Arbiter: Detecting Interference in LLM Agent System Prompts

New testing tool costing just $0.27 uncovered critical flaws in Claude, Codex, and Gemini systems.

Deep Dive

A new research paper introduces Arbiter, a framework developed by Tony Mason for systematically testing the system prompts that govern LLM-based coding agents. Unlike conventional software, these prompts lack established testing infrastructure. Arbiter combines formal evaluation rules with "multi-model LLM scouring"—using multiple AI models to probe for vulnerabilities—to detect interference patterns that can cause agents to malfunction or produce insecure code.

Applied to three major industry systems—Anthropic's Claude Code, OpenAI's Codex CLI, and Google's Gemini CLI—the framework uncovered 152 findings in an initial undirected scouring phase. A subsequent directed analysis of one vendor revealed 21 hand-labeled interference patterns. The research found that prompt architecture (monolithic, flat, or modular) strongly correlates with the class of failures observed, though not with their severity. Crucially, using multiple models for evaluation discovered categorically different vulnerability classes than relying on a single model, highlighting a blind spot in current practices.

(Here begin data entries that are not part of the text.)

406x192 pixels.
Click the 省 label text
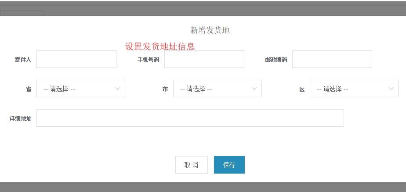click(29, 89)
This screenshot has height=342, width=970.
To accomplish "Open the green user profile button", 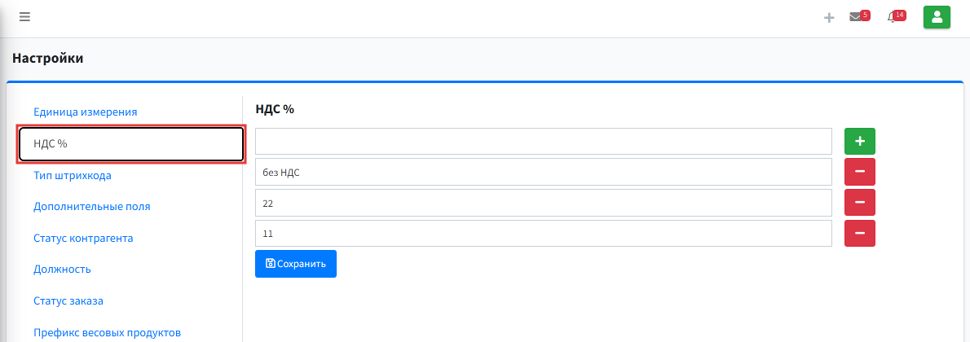I will pos(937,17).
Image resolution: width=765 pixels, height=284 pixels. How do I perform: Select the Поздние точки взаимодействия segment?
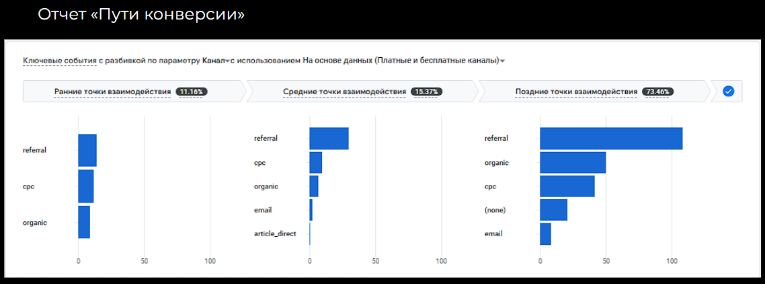click(x=594, y=92)
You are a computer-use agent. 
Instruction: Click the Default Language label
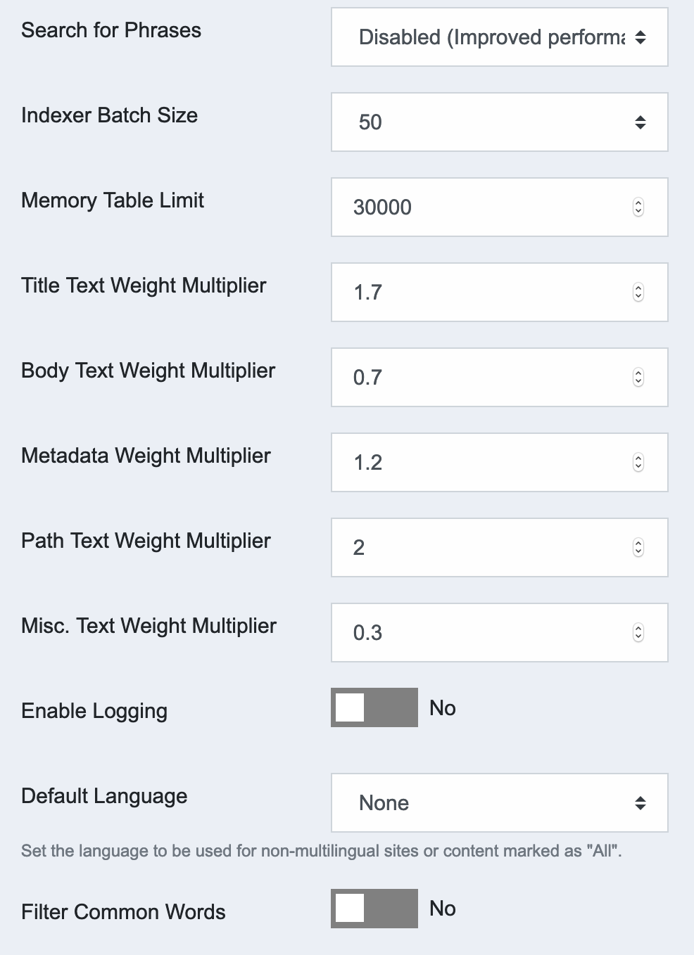click(104, 796)
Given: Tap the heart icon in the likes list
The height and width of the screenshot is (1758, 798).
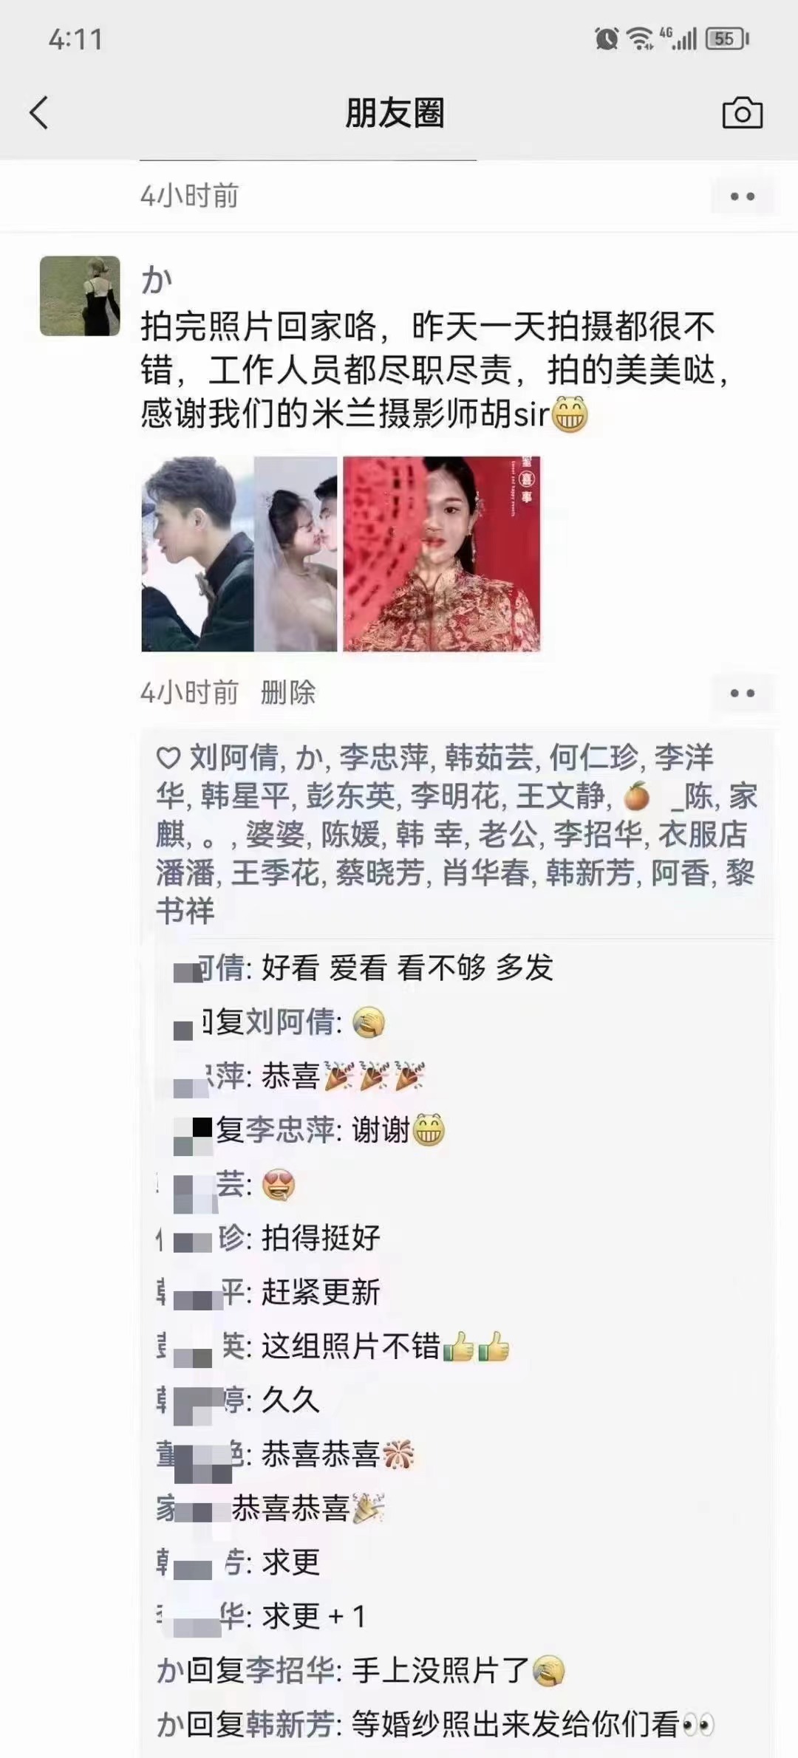Looking at the screenshot, I should (168, 758).
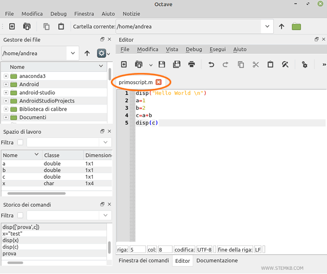Click the Cut scissors icon in editor

click(256, 64)
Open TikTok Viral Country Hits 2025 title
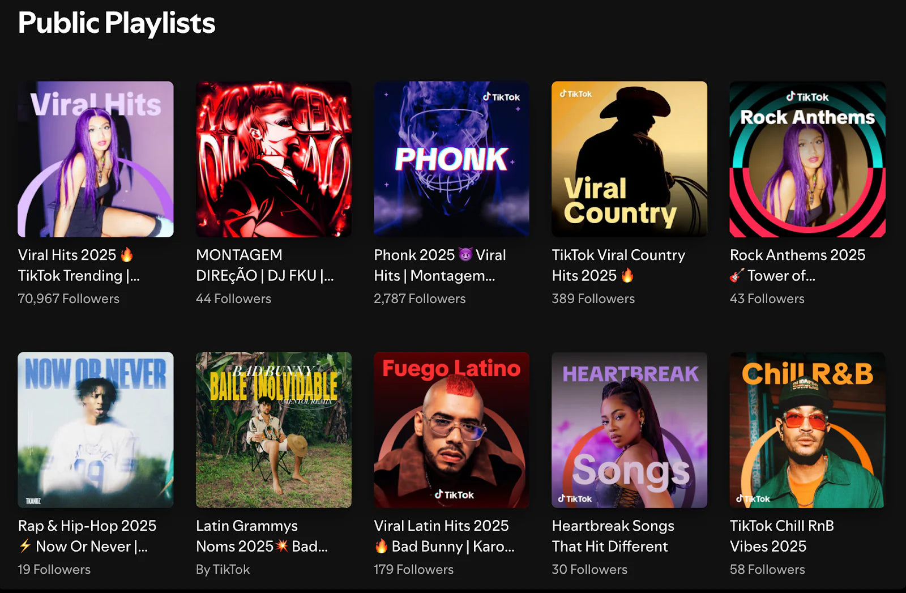This screenshot has height=593, width=906. pos(618,265)
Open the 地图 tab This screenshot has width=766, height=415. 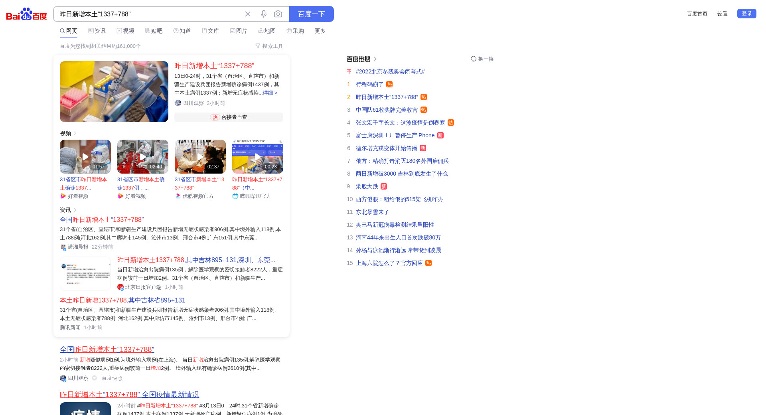tap(267, 31)
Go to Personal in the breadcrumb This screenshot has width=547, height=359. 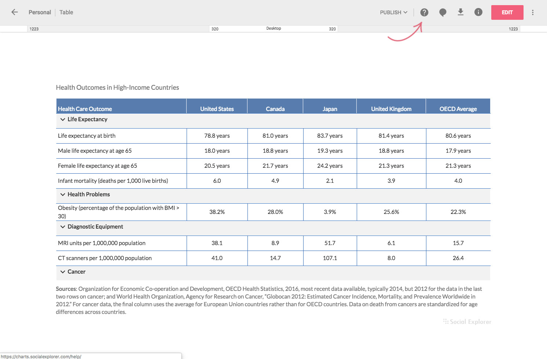[40, 12]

One significant finding was that Arbiter identified a structural data loss issue in Gemini CLI's memory system, which aligned with a real issue Google had filed and patched. Notably, the paper states Google's patch addressed the symptom but not the schema-level root cause that Arbiter's analysis pinpointed. The entire cross-vendor analysis was conducted for a total cost of just $0.27 USD, demonstrating the cost-effectiveness of automated, scalable prompt testing.

Key Points
  • Arbiter found 152 vulnerabilities across prompts for Claude Code, Codex CLI, and Gemini CLI using multi-model LLM scouring.
  • The framework's analysis of one vendor identified 21 specific interference patterns, with architecture style linked to failure types.
  • Total cost for the cross-vendor security analysis was only $0.27, proving scalable, automated prompt testing is feasible.

Why It Matters

As AI agents handle more critical tasks, their core instructions need rigorous security testing to prevent costly failures and exploits.